(DATA TO USE)
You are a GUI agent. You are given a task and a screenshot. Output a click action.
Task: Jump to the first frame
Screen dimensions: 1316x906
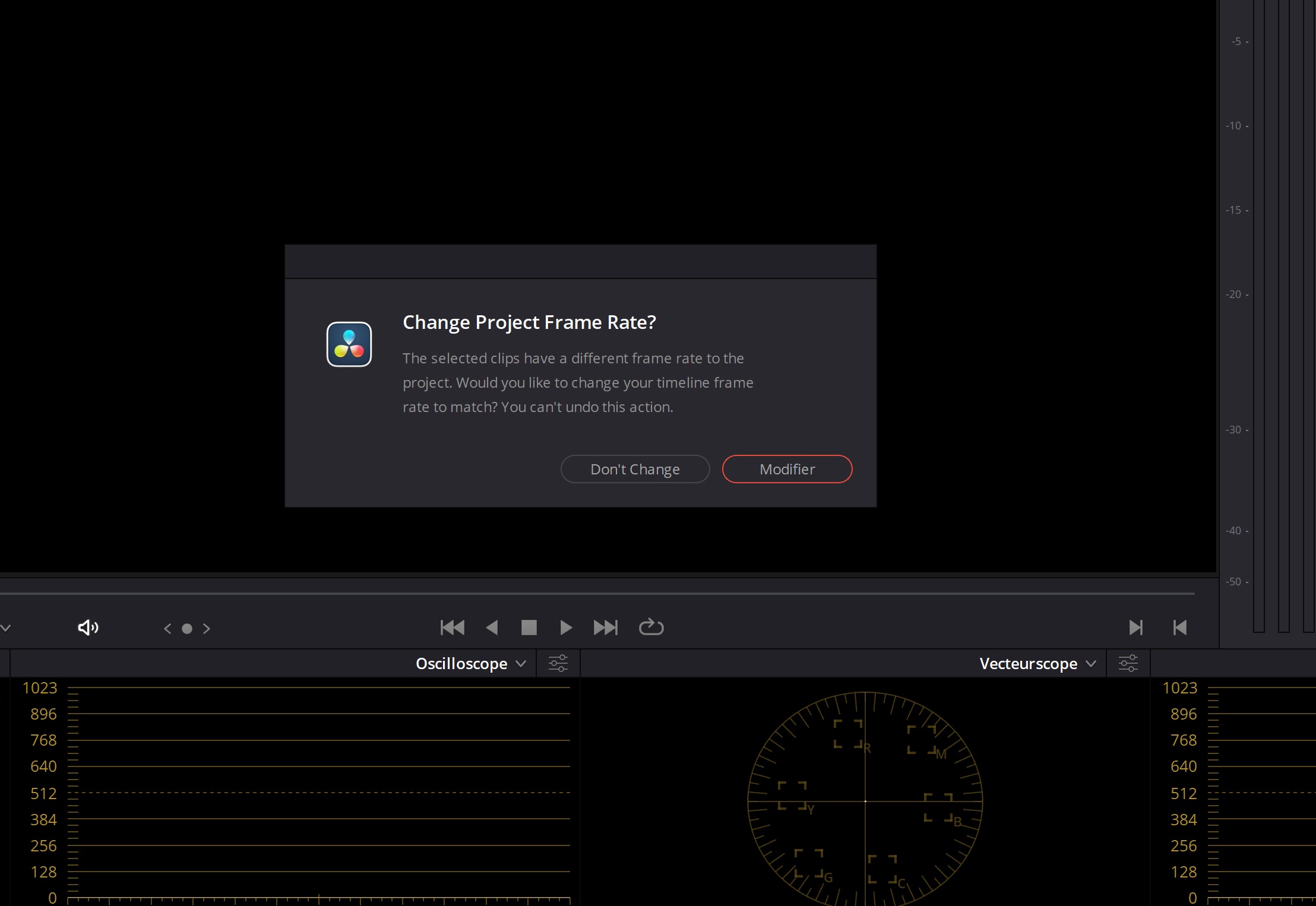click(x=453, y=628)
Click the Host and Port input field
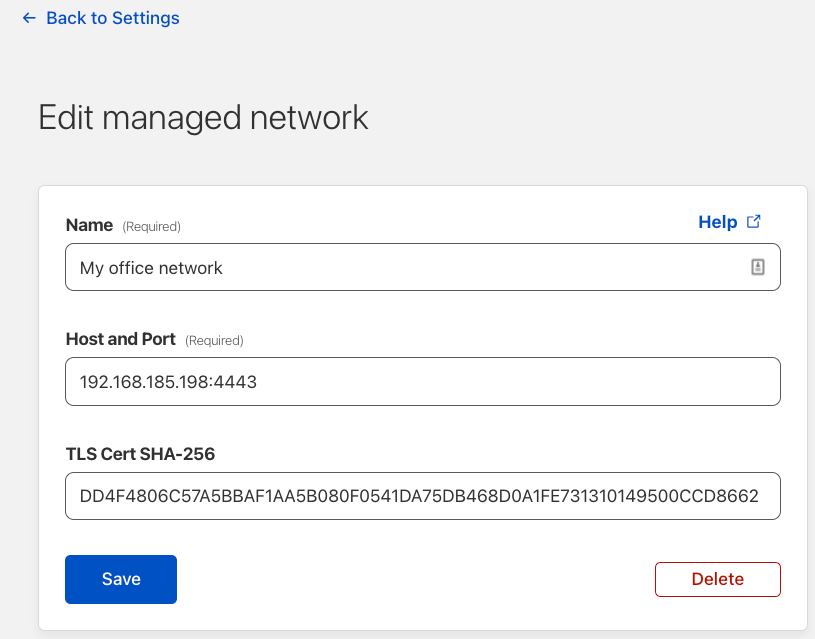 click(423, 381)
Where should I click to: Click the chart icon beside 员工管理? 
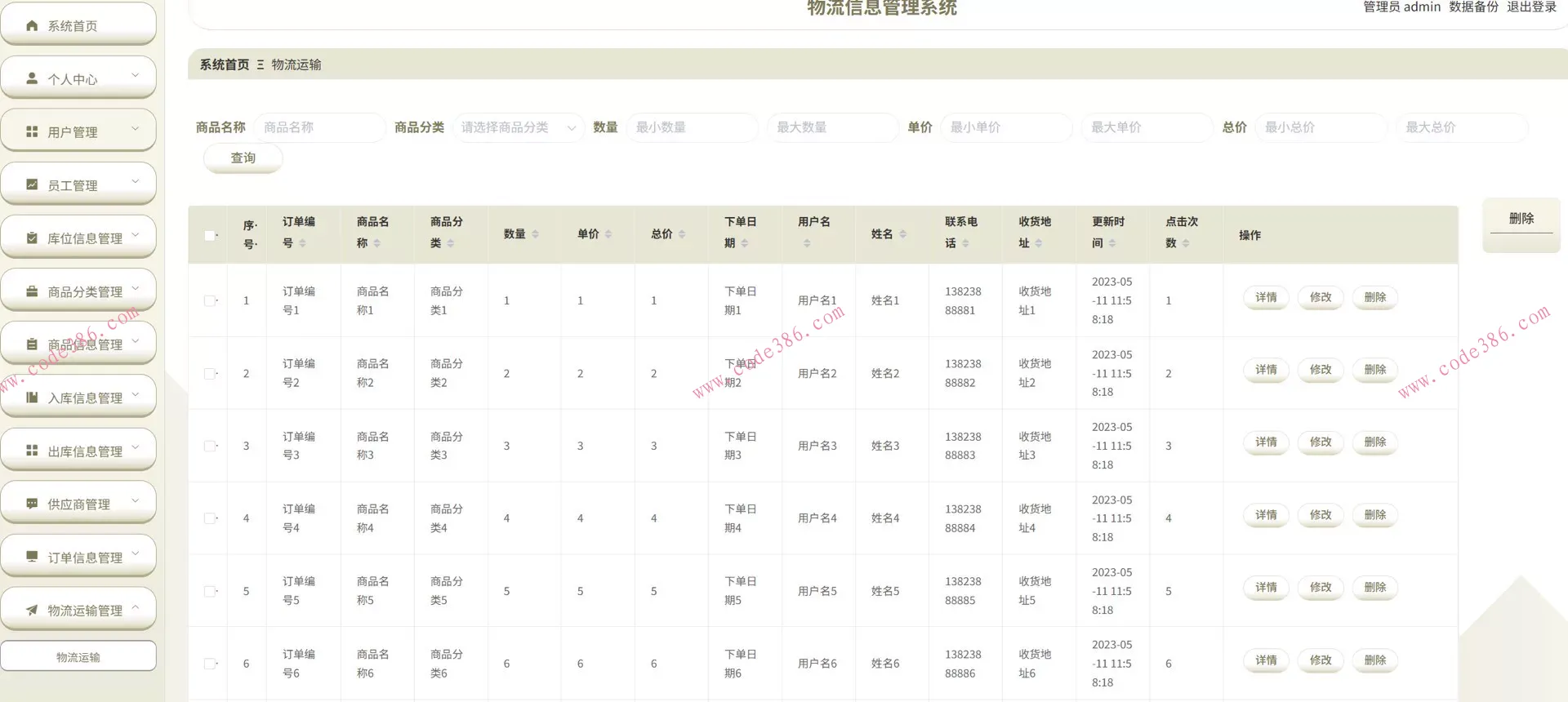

---

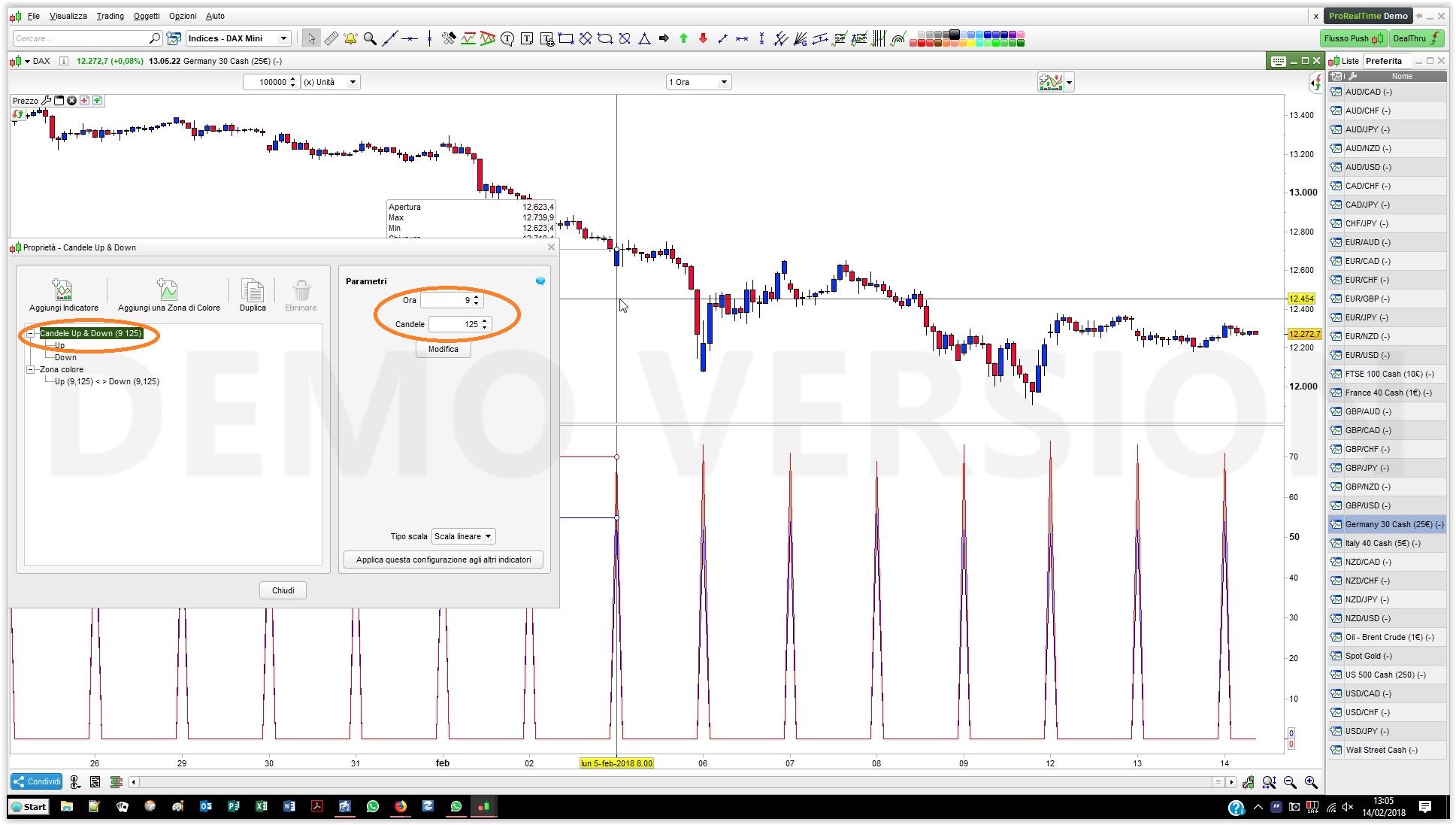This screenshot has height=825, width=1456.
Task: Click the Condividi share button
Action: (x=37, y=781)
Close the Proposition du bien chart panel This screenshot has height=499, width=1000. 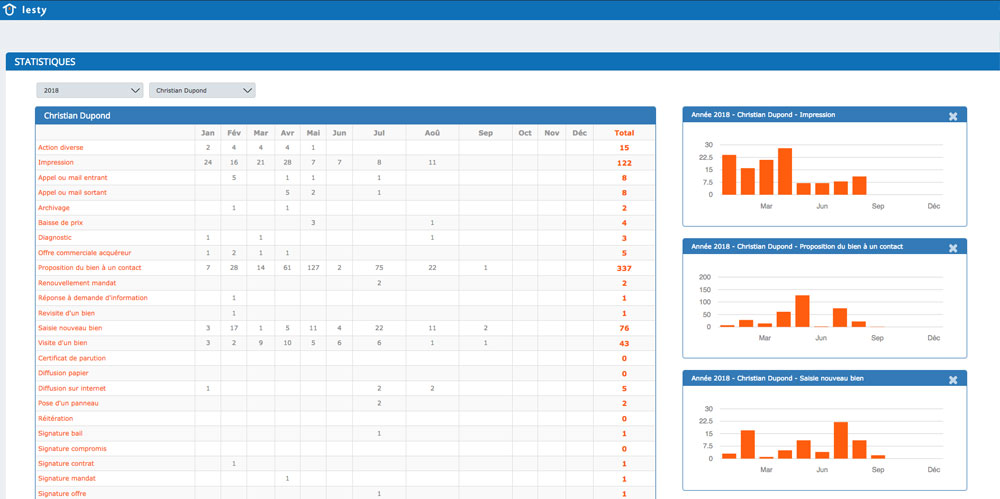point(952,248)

--

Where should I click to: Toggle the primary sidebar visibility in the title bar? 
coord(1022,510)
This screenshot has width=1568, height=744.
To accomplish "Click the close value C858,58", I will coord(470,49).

(TASK TO CARRY OUT) Write out the material again, starting at the line containing "You are a GUI" and ending at the line containing "Where should I click to: Click", with both of those lines included. Leave the pictures out.

(TASK OUTPUT)
You are a GUI agent. You are given a task and a screenshot. Output a click action.
Task: Jump to the first frame
Screen dimensions: 1316x906
click(x=453, y=628)
Click the Host and Port input field
 click(423, 381)
Where should I click to: Click the chart icon beside 员工管理? 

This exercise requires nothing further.